It seems that the matching behavior of the nat_uac_test function has changed or is bugged. Or maybe our config is wrong.
In OpenSIPS 2.2 in the following part of the config, nat_uac_test would match and thus call fix_nated_contact(); on every incoming Subsequent ACK Request.
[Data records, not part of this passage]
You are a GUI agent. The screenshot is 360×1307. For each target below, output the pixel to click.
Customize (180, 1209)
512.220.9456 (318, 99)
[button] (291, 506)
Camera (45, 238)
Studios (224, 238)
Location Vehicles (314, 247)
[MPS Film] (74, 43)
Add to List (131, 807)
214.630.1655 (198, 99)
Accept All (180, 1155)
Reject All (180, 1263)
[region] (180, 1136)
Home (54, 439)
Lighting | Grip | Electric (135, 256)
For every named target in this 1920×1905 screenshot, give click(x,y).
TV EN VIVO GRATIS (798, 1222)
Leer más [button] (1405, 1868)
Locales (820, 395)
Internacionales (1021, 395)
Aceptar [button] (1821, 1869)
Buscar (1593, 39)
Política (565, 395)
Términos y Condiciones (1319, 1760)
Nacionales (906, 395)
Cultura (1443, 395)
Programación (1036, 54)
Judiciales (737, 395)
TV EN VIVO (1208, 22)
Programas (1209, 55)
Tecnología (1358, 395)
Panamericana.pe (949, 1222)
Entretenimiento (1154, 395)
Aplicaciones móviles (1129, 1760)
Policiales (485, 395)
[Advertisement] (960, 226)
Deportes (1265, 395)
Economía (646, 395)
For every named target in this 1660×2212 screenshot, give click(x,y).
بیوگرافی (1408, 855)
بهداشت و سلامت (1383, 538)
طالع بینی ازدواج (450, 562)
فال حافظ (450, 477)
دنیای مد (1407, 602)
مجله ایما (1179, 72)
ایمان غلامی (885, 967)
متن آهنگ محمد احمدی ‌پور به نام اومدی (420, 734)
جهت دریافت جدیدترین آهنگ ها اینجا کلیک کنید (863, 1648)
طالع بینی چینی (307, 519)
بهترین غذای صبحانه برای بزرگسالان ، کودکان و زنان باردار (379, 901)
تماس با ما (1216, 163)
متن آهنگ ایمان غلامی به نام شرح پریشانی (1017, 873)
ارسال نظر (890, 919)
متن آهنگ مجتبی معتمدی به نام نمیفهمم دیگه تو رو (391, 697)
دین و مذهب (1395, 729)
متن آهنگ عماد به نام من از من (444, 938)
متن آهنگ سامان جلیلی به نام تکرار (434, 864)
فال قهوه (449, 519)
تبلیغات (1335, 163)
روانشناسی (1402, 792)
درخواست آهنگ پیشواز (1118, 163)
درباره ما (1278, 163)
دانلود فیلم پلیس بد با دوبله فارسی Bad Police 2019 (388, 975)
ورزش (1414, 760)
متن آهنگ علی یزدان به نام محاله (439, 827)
With this version the End-User never experienced any problems.

// Consumer OpenSIPS 2.2:
route{
    ...
    if (has_totag()) {
        if (topology_hiding_match()) {
            if (nat_uac_test("127")) {
                xlog("L_INFO", "Topology hidden, Contact fixed - LF_BASE");
                fix_nated_contact();
            }
        ...

In OpenSIPS 3.6 nat_uac_test no longer uses the Bit mask, but giving the same coma-separated parameters as "127" before, the function (on the second ACK Request) does not match and thus won't fix the RURI leading to ACK Routing Problems.
Looking at the snippet below, since "Topology hidden, Got ACK - LF_BASE" is printed, we know that has_totag & topology_hiding_match match, but "Topology hidden, Contact fixed - LF_BASE" is not printed so we know fix_nated_contact is not executed (and we see the second ACK being sent to the wrong IP).

// Consumer OpenSIPS 3.6:
route{
    ...
    if (has_totag()){
        if (topology_hiding_match()){
            if (nat_uac_test("private-contact, diff-ip-src-via, private-via, private-sdp, diff-port-src-via, diff-ip-src-contact, diff-port-src-contact")){
                xlog("L_INFO", "Topology hidden, Contact fixed - LF_BASE");
                fix_nated_contact();
            }

            if (is_method("ACK")){
                xlog("L_INFO", "Topology hidden, Got ACK - LF_BASE");
            }
        ...

This in our Setup leads to ACK Routing Problems with some clients that are behind NAT and do not use a STUN Server and causes dropped calls after a certain amount of time.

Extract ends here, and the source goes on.